La colonisation fait partie de l’histoire française, mais la France ne veut pas le voir. Ce trou de mémoire ne peut que favoriser le retour d’un certain nombre de préjugés et la permanence dans la société française de ce que le philosophe Sidi Mohamed Barkat appelle des « faux plis ».

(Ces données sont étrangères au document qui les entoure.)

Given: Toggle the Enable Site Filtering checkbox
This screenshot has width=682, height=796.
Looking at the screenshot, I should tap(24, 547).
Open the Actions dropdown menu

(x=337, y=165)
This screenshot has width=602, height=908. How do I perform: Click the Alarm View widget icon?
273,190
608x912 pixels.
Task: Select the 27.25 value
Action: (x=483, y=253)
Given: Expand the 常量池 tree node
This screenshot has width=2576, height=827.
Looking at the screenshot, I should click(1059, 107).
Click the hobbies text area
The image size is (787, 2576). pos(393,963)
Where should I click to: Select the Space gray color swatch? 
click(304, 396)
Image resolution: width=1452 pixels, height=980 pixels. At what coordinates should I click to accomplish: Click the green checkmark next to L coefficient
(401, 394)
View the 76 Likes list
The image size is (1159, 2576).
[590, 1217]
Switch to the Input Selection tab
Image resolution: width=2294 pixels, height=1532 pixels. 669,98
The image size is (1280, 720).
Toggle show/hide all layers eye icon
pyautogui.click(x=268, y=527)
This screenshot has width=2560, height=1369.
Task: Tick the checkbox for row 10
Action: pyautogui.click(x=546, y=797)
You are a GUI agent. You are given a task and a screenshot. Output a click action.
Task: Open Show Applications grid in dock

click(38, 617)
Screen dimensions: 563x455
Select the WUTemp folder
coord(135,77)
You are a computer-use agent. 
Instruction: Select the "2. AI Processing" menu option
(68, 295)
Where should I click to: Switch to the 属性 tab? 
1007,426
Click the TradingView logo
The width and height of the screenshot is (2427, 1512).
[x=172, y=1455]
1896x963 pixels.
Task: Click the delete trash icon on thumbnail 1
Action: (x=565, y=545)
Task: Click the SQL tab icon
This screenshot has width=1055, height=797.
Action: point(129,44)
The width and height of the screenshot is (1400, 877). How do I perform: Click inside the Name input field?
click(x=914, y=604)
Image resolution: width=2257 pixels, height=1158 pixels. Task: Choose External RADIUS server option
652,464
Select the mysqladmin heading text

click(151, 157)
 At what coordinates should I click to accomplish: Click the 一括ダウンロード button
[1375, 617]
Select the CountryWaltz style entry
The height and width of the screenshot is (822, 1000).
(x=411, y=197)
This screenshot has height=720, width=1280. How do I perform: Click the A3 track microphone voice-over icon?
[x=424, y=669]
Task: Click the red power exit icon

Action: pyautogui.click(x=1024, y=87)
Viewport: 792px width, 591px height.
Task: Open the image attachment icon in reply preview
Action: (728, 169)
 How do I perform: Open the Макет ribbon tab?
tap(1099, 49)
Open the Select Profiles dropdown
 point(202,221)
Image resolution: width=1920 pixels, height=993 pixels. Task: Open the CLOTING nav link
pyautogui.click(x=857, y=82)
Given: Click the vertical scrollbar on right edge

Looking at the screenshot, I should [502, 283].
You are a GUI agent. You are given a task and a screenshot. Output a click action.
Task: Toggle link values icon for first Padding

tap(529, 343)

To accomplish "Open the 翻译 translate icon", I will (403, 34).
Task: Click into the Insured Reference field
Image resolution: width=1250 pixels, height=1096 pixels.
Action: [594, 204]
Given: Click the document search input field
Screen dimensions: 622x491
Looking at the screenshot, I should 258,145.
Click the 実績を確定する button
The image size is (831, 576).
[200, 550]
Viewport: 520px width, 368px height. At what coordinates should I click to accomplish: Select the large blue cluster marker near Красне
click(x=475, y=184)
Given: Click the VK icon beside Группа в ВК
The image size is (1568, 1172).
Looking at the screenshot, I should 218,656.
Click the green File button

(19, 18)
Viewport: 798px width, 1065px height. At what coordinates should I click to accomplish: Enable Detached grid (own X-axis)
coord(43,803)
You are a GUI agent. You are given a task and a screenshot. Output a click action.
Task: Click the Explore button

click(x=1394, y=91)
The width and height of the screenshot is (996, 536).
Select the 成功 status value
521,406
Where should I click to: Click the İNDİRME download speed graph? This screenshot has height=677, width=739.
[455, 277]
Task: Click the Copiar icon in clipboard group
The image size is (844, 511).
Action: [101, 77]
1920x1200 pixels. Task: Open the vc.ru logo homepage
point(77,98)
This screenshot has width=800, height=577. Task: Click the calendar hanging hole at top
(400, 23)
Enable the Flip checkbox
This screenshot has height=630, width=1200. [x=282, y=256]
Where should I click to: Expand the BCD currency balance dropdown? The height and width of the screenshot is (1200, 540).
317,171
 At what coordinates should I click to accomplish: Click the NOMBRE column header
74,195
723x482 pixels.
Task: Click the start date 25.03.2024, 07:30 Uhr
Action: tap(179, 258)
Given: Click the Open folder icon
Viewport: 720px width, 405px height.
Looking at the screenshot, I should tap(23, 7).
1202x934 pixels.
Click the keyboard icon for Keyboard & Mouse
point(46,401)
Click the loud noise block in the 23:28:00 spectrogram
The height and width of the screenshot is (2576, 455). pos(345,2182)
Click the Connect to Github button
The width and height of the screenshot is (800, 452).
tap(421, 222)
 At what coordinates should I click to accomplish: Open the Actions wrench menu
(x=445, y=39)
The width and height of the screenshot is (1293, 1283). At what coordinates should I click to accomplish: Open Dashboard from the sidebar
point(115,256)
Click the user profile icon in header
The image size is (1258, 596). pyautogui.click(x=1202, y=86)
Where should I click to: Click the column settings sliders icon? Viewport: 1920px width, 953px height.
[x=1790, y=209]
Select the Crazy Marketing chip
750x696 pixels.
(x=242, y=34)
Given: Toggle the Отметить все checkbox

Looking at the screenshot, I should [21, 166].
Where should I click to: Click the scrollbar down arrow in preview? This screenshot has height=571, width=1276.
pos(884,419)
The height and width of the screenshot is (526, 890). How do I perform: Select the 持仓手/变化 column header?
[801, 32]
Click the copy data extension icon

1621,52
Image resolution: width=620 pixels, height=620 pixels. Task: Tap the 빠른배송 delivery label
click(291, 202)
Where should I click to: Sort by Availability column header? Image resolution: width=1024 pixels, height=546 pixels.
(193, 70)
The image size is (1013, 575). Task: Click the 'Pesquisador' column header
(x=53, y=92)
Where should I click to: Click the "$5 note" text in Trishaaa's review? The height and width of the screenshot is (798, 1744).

Par Gilles Manceron, vice-président de la Ligue des droits de l’Homme [GM].


Vous lirez ci-dessous l’introduction du dossier Le trou de mémoire colonial que la LDH consacre à la colonisation et ses séquelles, dans le numéro 131 de Hommes & Libertés.

Vous pouvez consulter le sommaire complet de ce numéro et/ou vous abonner à la revue Hommes & Libertés (5 numéros par an).

Pourquoi l’histoire coloniale est-elle devenue un point aveugle de la conscience française ? D’abord parce qu’elle suscite une gêne profonde par rapport à l’image que le pays a de lui-même et de ses valeurs. Les institutions ne savent plus trop quel discours tenir à son sujet. Du temps des IIIe République, IVe République et des débuts de la Ve République, le discours officiel était clair : la colonisation était nécessaire et bénéfique. Mais l’issue des guerres d’Indochine et d’Algérie et les indépendances ont fait qu’on ne peut plus tenir un tel discours. Et les institutions officielles ne savent pas par quoi le remplacer. Aussi ce discours ancien a-t-il fait place à l’impensé et au silence. Silence, par exemple, face aux demandes répétées aux autorités de se prononcer sur la pratique de la torture par l’armée française pendant la guerre d’Algérie. Un silence qu’on retrouve encore face aux nouvelles accusations de torture contre un ancien officier en Algérie comme le lieutenant Maurice Schmitt, devenu chef d’état-major des armées de 1987 à 1991, au moment de la guerre du Golfe [1].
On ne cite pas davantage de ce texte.